08 July 2011

easy peasy lemon squeezy

Fresh thymeThis afternoon, my kitchen counter became a laboratory as I tried two new things. First I made goat cheese. Then I invented a sauce out of the herbs taking over the garden. The milk cost me less than a dollar, and parsley with Parmesan can't possibly taste bad, so what did I have to lose? Well, both projects succeeded, with a minimum of mess and time.

I am finding that good food is so often easy. Or if not easy, at least simple, once you have a few basic skills down: mince an onion, scramble an egg, whisk up a white sauce. Thanks to my patient mother and an array of helpful blogs, I've picked up a few such skills in the past 23 years, and it certainly makes cooking a lot easier! A new bread recipe doesn't scare me now. Haven't I watched Mom knead and roll dough a million times over? Hasn't she (repeatedly) shown me just the right texture it ought to have? Why yes, and so away I go.

It is exciting (to my dorky mind) that I still have so much to learn and experiment with. Someday I'll make my own pasta and stuff sausages. Someday . . .

Anyhoodle. The recipes.

---

Fresh Goat Cheese
(from Kiss My Spatula, which also has pictures)

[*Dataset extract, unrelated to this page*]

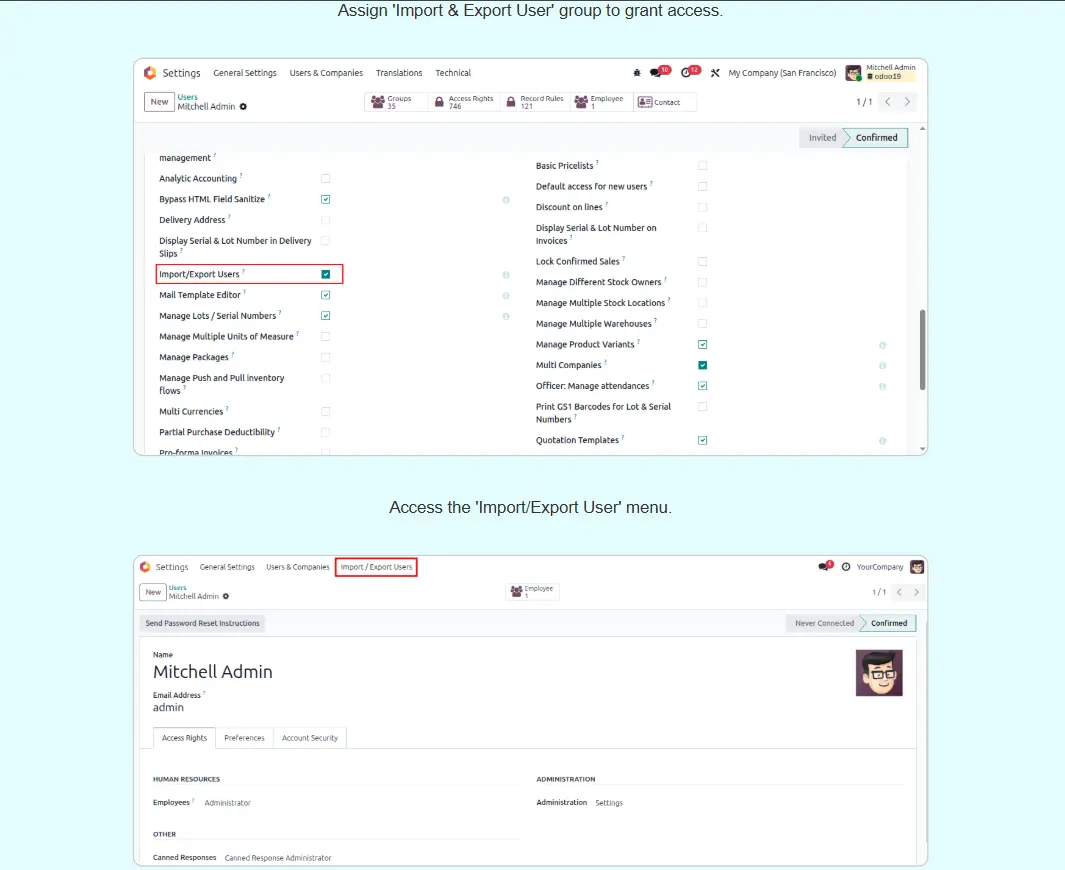
Task: Open the activities clock icon with badge 12
Action: click(x=686, y=73)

1 quart raw or pasteurized (not ultra-pasteurized) goat's milk
1/4 cup fresh lemon juice
salt to taste

1) On medium heat, stirring frequently, slowly bring milk to 180 degrees. If you don't own a candy thermometer, not to worry! Neither do I. I heated the milk until it was steaming, barely starting to bubble and had formed a little skin on top.*
2) Remove milk from heat and pour in lemon juice. Stir briskly until milk curdles, separating into small clumpy curds and clear, thin whey. Let sit for 30 seconds.
3) Line a sieve with a double thickness of cheesecloth** and ladle curdled milk into sieve. Once most of the whey has drained out, gather up the corners of the cheesecloth and tie a knot at the top. Suspend the cheesecloth from a long wooden spoon, set over a deep bowl or pot, for 30 minutes. (Reserve the whey. It's useful!)
4) After 30 minutes check the consistency of the cheese. If it's to your taste, season it with salt and anything else you please. If you would like it drier, keep draining; if creamier, stir in a bit of the whey. Refrigerate. Makes about 6 ounces of cheese.

Emerald Pesto

2 lightly packed cups parsley
1 lightly packed cup thyme***
1/4 cup grated Parmesan cheese
3 cloves garlic, minced
zest of 1 large lemon
1/4 teaspoon salt
1/2 cup extra virgin olive oil

1) In bowl of small food processor or blender, chop herbs finely. Add cheese, garlic, zest, and salt; pulse a few times to combine.
2) Add in the olive oil, blending thoroughly. This is a brilliant green and has a stronger flavor than basil pesto. If you too are rolling in the parsley, make lots and freeze it-- a single batch is approximately one cup. I am sure that other herbs would be great in this too, so experiment and tell me what you come up with!

---

*Of course, I knew what it should look like from making yogurt, so if you aren't confident in your estimating skills just buy a thermometer. I really should, especially if I plan to make more cheese . . . which I most certainly do.)
**I'd rather not keep buying cheesecloth though. I wonder if there are cheaper substitutes? Muslin or even thin cotton?
***I took out the large "woody" stems from the herbs, but left the more tender stems. Thyme especially is a pain to de-stem, and well, I'm lazy.